WHAT NEEDS TO BE DONE: Print the listing below from the line with "Where should I" up to and including the line with "Click the folded", keeping every character as it appears.

Item position entries:
⁂

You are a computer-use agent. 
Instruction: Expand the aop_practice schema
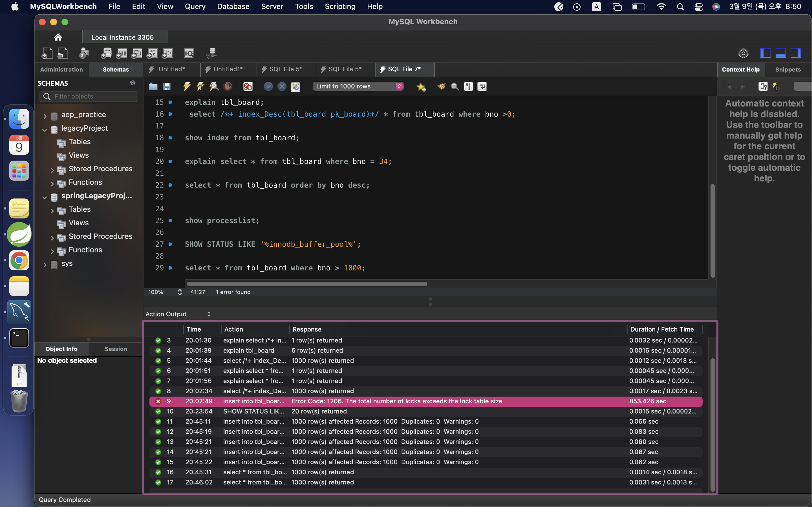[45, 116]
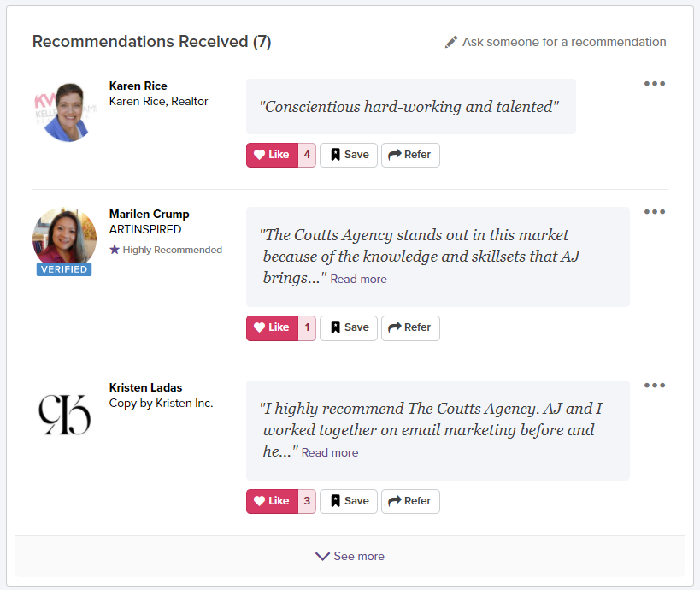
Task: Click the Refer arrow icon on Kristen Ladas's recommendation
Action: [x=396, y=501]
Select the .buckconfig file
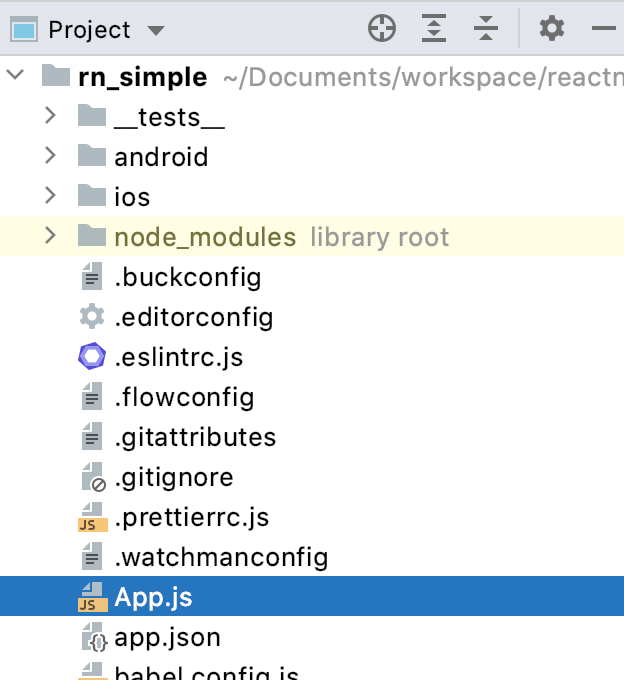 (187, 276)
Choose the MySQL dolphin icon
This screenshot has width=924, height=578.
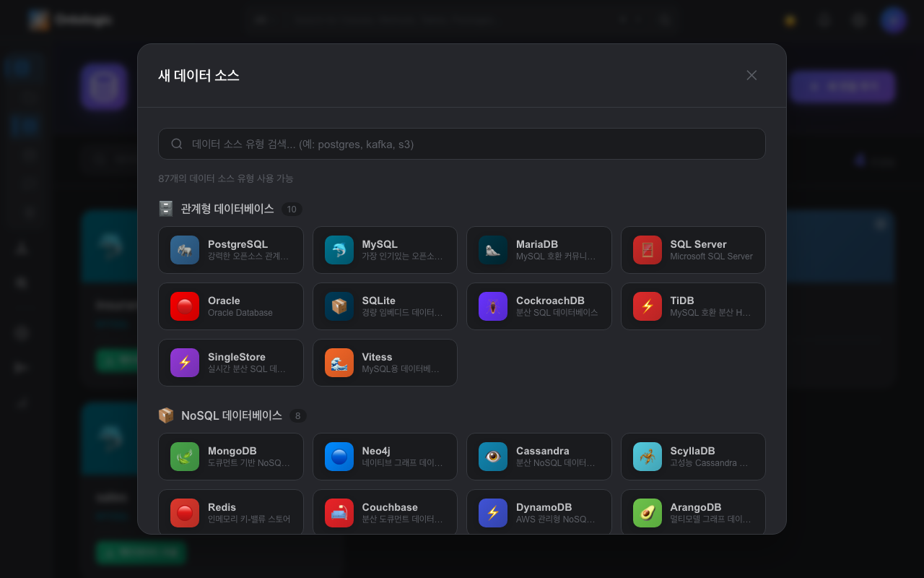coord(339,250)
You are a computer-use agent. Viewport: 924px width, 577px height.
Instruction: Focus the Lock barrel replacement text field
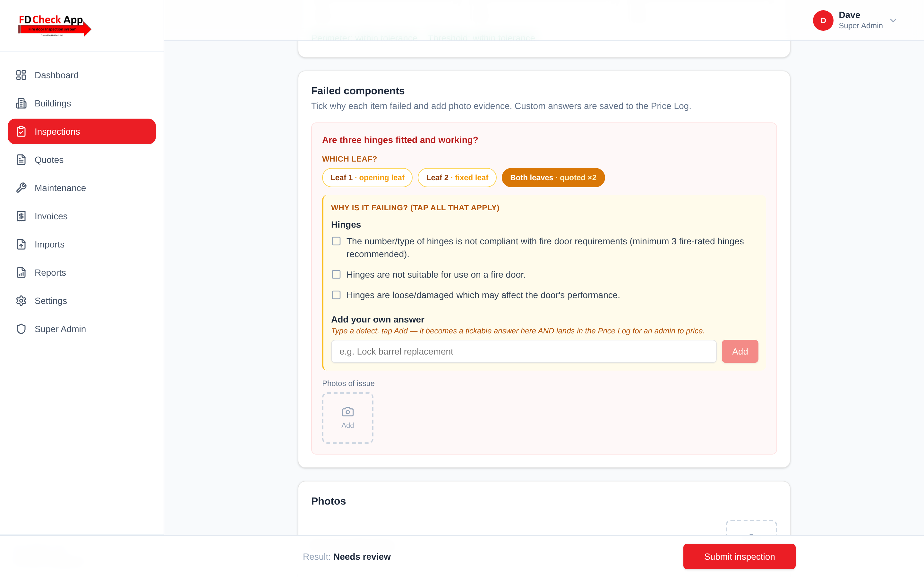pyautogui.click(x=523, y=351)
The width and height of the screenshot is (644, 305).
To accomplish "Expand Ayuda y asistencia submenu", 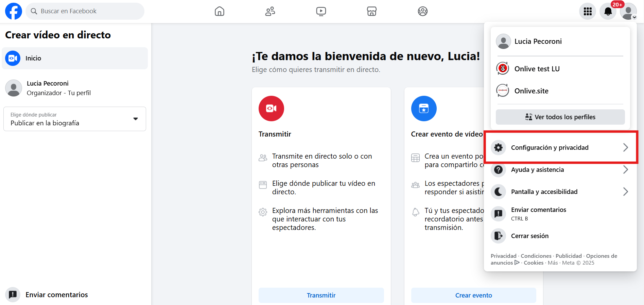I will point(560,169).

⁂

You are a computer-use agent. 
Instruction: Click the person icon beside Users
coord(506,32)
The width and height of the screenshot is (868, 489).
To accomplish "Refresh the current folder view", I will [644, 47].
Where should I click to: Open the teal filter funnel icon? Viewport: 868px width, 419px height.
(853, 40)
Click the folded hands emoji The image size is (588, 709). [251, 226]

⁂

RESULT:
Where should I click to: Open the teal filter funnel icon? Viewport: 868px width, 419px height.
(853, 40)
Click the folded hands emoji The image size is (588, 709). [251, 226]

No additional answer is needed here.